We expect the work to benefit industry and government regulatory bodies (inter)nationally, by supporting evidence-based decision-making, through advanced understanding on health impacts and risks associated with nanomaterials exposure. Academic and industry researchers working in similar or related fields will benefit through provision of advanced tools (e.g. a new transgenic fish model, isotopically enriched nanomaterials, microscopy techniques, including CARS) and associated expertise for nanomaterials research. The transgenic zebrafish model for effects analysis of oxidative stress will facilitate greatly the further development of mechanism-based effects analysis for pollutants, and this approach is potentially of very wide utility. The public will also profit from better evidence of nanoparticle effects that may affect their own health. The project is directly relevant to NERC's science themes for Biodiversity, Sustainable use of natural resources, and Environment, Pollution and Human health.

The applicants have considerable experience of commercial engagement and research associations with large nanomaterial organizations (including with the Nanomaterial Industry Association through major international projects including nanoBEE, the PROSPECT consortium and large EU consortia), large multinational companies (e.g., AstraZeneca, Syngenta), with UK water companies, and various SMEs. The PIs on this proposal hold KTP and LINK awards with various industry partners, and CASE studentship awards. The project team also has a strong track record in supporting UK and international governments for screening and testing guidelines, including for nanomaterials, and policy development and provides evidence and input to policy influencers and policy decision makers via a number of routes (e.g. Defra commissioned reports, OECD test guidelines, Min of Environ for Japan and Royal Comm. task and RCEP advisory groups). All of these links will provide conduits for the sharing of knowledge developed in this project and creating impact with industry and government bodies.

Results of this work are expected to make a significant scientific impact and major routes for dissemination will be via relevant, high impact ISI scientific journals, and national and international conferences and workshops.

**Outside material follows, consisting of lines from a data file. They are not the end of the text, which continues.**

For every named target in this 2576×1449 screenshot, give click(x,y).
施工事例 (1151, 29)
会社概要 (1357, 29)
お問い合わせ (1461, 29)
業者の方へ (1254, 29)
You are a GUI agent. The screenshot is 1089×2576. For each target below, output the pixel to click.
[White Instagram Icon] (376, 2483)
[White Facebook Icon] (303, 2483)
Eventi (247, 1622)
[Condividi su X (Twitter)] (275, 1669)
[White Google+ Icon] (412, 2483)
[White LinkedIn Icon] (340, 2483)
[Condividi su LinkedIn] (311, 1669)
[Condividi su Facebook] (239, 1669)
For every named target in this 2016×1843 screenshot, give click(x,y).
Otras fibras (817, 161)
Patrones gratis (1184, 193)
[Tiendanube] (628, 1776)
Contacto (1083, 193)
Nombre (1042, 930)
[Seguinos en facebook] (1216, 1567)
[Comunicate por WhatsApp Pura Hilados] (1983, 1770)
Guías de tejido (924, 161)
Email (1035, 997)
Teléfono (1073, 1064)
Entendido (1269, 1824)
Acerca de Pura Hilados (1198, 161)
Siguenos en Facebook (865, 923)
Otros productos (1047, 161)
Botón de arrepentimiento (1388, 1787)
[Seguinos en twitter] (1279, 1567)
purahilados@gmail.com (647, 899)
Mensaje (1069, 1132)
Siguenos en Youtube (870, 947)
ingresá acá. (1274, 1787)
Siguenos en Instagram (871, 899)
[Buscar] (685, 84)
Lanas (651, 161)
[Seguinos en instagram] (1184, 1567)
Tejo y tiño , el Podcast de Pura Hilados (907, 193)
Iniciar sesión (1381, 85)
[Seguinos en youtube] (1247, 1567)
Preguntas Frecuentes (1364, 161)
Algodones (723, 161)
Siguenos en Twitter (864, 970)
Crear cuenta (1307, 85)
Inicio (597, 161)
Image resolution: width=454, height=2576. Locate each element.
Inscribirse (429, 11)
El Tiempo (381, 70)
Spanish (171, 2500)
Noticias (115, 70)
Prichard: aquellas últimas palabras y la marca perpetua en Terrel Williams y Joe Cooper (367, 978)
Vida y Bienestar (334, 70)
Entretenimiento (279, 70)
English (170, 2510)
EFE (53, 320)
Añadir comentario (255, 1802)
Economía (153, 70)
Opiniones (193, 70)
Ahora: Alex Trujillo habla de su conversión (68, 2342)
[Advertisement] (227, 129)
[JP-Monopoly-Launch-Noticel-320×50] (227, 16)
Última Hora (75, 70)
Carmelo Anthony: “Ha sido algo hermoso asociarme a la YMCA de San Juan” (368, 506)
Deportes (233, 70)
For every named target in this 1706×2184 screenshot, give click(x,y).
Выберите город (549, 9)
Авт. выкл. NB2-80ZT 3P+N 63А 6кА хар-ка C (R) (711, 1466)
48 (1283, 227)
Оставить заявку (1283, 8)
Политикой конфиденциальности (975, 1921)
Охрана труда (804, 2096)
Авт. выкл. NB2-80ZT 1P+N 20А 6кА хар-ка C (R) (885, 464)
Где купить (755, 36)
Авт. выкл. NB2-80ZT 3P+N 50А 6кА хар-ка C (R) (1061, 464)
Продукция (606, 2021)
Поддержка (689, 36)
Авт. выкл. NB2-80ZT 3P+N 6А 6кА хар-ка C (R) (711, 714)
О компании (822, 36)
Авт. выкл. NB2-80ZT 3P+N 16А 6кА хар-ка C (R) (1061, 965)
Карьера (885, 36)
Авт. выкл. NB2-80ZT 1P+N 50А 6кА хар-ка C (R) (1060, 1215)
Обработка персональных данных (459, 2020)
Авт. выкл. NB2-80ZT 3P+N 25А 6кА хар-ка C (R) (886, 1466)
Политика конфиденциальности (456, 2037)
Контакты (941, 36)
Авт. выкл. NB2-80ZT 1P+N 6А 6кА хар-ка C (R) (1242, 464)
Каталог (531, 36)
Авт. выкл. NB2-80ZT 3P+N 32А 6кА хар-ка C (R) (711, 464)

The applicants will also disseminate knowledge from this research work via the press (as and where appropriate and in agreement with NERC), as we have done on many occasions previously, into local schools, and into higher education programmes, and at public meetings, including at Defra, and to the Nanotech Industry. We will also organize and run a one-day workshop (in month 24 of the project) and invite a cross section of the key stakeholders (approx 30-40 people) to disseminate knowledge of our research findings, support its uptake by the end users, and develop further research opportunities.

The RCo-I and PDRAs will be provided with the opportunity to develop their awareness of, and skills in, knowledge transfer, designating major roles for PDRAs in the proposed workshop, and school visits. The participating laboratories have impressive records on employment for their students that include permanent positions in academia (both nationally and internationally), and within various industries and government agencies.